WHAT THE TASK ASKS.
Once you find the line that contains "Click the Предпочитаемый", transcribe it and each line after it through the end of the listing, exactly as written.

*** DATA Section Begins ***

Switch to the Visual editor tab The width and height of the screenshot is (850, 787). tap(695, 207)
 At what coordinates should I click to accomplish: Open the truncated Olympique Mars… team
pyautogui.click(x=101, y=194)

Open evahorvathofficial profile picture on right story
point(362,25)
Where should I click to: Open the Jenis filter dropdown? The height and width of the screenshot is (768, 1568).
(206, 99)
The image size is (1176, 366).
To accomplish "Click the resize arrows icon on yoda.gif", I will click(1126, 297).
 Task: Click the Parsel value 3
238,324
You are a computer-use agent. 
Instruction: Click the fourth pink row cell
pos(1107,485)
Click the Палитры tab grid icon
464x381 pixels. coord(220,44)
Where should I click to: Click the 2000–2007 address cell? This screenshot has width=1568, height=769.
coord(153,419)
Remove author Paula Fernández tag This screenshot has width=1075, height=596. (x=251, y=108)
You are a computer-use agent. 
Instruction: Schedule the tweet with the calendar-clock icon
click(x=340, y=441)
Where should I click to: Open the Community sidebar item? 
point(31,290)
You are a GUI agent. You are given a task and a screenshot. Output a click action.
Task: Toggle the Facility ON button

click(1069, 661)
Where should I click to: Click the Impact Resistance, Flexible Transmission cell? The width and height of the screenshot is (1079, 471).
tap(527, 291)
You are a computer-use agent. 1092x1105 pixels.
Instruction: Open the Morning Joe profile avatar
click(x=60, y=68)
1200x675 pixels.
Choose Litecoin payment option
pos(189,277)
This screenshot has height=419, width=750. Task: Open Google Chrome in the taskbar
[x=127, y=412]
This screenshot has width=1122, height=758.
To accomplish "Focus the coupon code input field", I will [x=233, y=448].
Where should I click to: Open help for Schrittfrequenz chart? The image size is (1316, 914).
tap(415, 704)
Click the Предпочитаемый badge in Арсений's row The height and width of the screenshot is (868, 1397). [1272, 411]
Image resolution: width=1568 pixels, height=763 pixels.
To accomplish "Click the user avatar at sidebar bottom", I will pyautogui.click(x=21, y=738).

*** DATA Section Ends ***

FINAL ANSWER.
Click the Предпочитаемый badge in Арсений's row The height and width of the screenshot is (868, 1397). [1272, 411]
Image resolution: width=1568 pixels, height=763 pixels.
To accomplish "Click the user avatar at sidebar bottom", I will pyautogui.click(x=21, y=738).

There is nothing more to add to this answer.